I hope its correct. I could go for a banner winter here in the southeast


----------



## billb3 (Aug 12, 2015)

we'll see

a warmer winter  for me means rain
hopefully rain for socal and lots of snow for sierra nevada


----------



## begreen (Aug 12, 2015)

Warm and dry here, just like the spring and summer. Not good for the snowpack or skiing.


----------



## Doug MacIVER (Aug 13, 2015)

here is one of J bastardy's analog el nino years, 
	

		
			
		

		
	



	

		
			
		

		
	
 first hand is very close friend with Gar. Bastardi, joe's son.


----------



## kennyp2339 (Aug 13, 2015)

Bastardy is a joke, between the "end of the world" forecasts to just being way off base he truly is a poster child of excess and incompetence


----------



## Doug MacIVER (Aug 13, 2015)

kennyp2339 said:


> Bastardy is a joke, between the "end of the world" forecasts to just being way off base he truly is a poster child of excess and incompetence


sorry he upsets you, my opinion differs and i'll leave it at that


----------



## kennyp2339 (Aug 13, 2015)

Lol no no, didn't mean that against you, I just take my weather forecasts to the next level


----------



## Doug MacIVER (Aug 13, 2015)

just for fun here's another. taken from http://www.propanebuzz.com/the-morning-buzz-el-nino-winters-not-all-same/


----------



## BrotherBart (Aug 13, 2015)

I just know that the last strong one in 2009-2010 dumped three feet of snow on my head and our power lines in a day.


----------



## begreen (Aug 13, 2015)

Last strong el Nino was in 97-98. There have been minor ones in between but nothing like the big one. In 98 we had bee hives swarming in late Feb. That shouldn't be happening until May/June.


----------



## BrotherBart (Aug 13, 2015)

97-98 was a "super strong" one. Get ready for bees again.


----------



## begreen (Aug 13, 2015)

We planted a month early this year with no problem. And we have been harvesting fantastic cantaloupes - in the Pac NW! Plus we continue to break temp records. elNino is definitely here.


----------



## BrotherBart (Aug 13, 2015)

Where we get screwed is if the jet stream lets the cold coming out of Canada meet that moisture coming up from the Tennessee Valley from El Nino right over us, like it usually does, we be buried in snow. While New England sun bathes.


----------



## billb3 (Aug 14, 2015)

BrotherBart said:


> While New England sun bathes.





sounds good to me


----------



## Knots (Aug 14, 2015)

billb3 said:


> sounds good to me


Amen brother - amen.


----------



## sportbikerider78 (Aug 14, 2015)

I can take the cold, but the last couple of winters here in western NY, have been huge snow years.  

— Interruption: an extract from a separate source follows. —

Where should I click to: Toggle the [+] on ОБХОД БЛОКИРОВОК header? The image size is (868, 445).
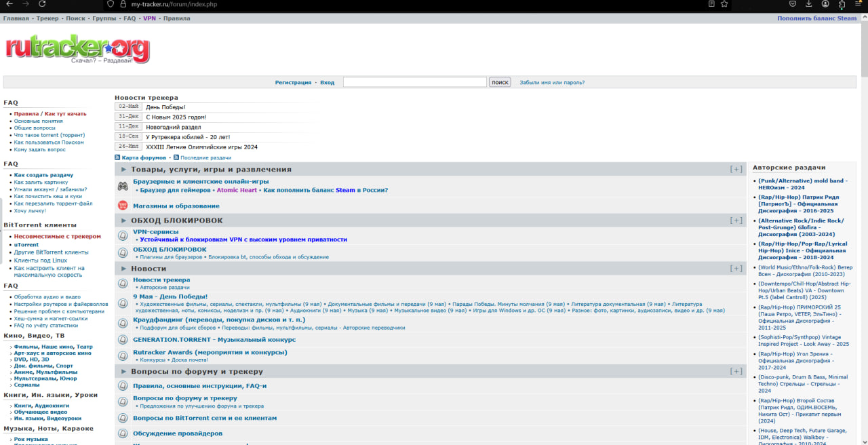pos(736,220)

Having salt on my car for every day, gets really old.


----------



## begreen (Aug 14, 2015)

http://abcnews.go.com/US/godzilla-el-nino/story?id=33089713


----------



## Doug MacIVER (Aug 14, 2015)

begreen said:


> http://abcnews.go.com/US/godzilla-el-nino/story?id=33089713


not me, others opinion? http://www.washingtonpost.com/blogs...d-to-back-off-their-criticism-of-apt-moniker/


----------



## BrotherBart (Aug 14, 2015)

The real handle NOAA has given it is the Bruce Lee El Nino. The Godzilla thing was just a wisecrack on of them made.


----------



## begreen (Aug 14, 2015)

I'll start worrying when they call it "el Diablo".


----------



## billb3 (Aug 14, 2015)

When  If they start having massive mud slides and floods  in Socal there will be lots of names for it.


----------



## Doug MacIVER (Aug 16, 2015)

the whole thing is always a fun read. here is their thoughts this year? put up for the fun of it http://hosted.ap.org/dynamic/storie...ME&TEMPLATE=DEFAULT&CTIME=2015-08-15-12-01-46


----------



## mustash29 (Aug 16, 2015)

CONCORD, N.H. (AP) — Just when you thought you had gotten over last winter, be warned: The Old Farmer's Almanac predicts it will be super cold with a slew of snow for much of the country, even in places that don't usually see too much of it, like the Pacific Northwest.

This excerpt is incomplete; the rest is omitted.